One of Australia's best-loved actors looks back on his lifetime in the spotlight.
Looking back at your life so far, what surprises you?
That I ever even got into the industry let alone went as far as I did in it, and am still in it at the age of 74. I am still hoping to work on for a while yet.
Something you learned about yourself while writing this book?
That I actually had anything to say, and then found I had the patience to try and express it. How much I miss my parents being around. And then at how much I have left out.
Something you learned about yourself while onstage?
How much I liked being there and how at home I felt on the stage.
Most challenging role you ever played?
Probably Lambert La Roux in Pravda by Brenton and Hare. He was based on Press Baron Murdoch and exceptionally cold and awful. To find I had it within me was horrid. Steve in David Williamson’s final play Crunch Time was a bit of a stretch.
Most fulfilling role you ever played?
Hard to say. It's between Jock in The Club, Bottom in The Dream and Toby Belch in Twelfth Night. Steve in Crunch Time again was pretty terrific to do. It’s also my last work to date.
Best thing about being an actor?
Whatever you do, if you’re doing something you want it's wonderful. Being an actor can be wonderfully rewarding. Sometimes it even pays well.
Worst thing about being an actor?
You have to go where the work is, which can be devastatingly bad for family life.
Biggest challenge you overcame while writing this book?
Boredom. Really. I found my life pretty dull AND I’d already lived through it. But I learned patience, I think. I already had perseverance. You have to have it as an actor.

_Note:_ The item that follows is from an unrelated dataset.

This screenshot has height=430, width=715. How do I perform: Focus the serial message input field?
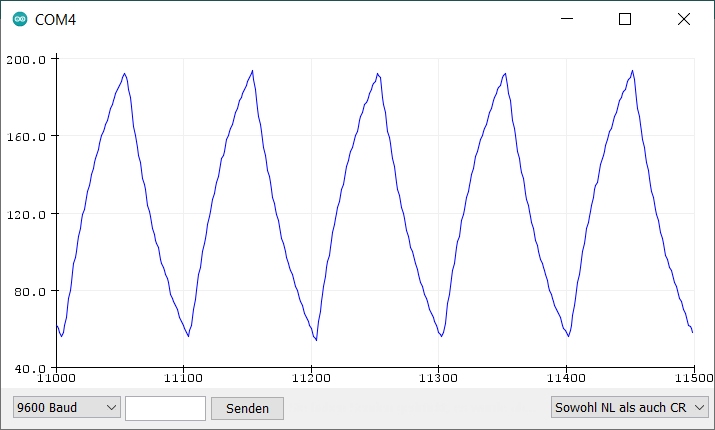click(x=165, y=408)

If life is a three-act production, at which stage do you see yourself now?
Well into act three, if not the epilogue, still trying to fathom what went wrong in the other two acts, and whether it was my fault.
What do you hope readers will take from How I Clawed My Way to the Middle?
Whatever they like. That there’s nothing extraordinary about me or my life and that there doesn’t need to be. I trust they will get some sense of the people that went before, both family and people in the business, and that they themselves are a product of what went before. I hope they get the odd laugh and I wish I could have been a raconteur in the mould of a David Niven. Actors are always asked about the funny things that happened but we can never remember. Until we get talking and then we absolutely fall about laughing. But don’t expect us to remember it tomorrow.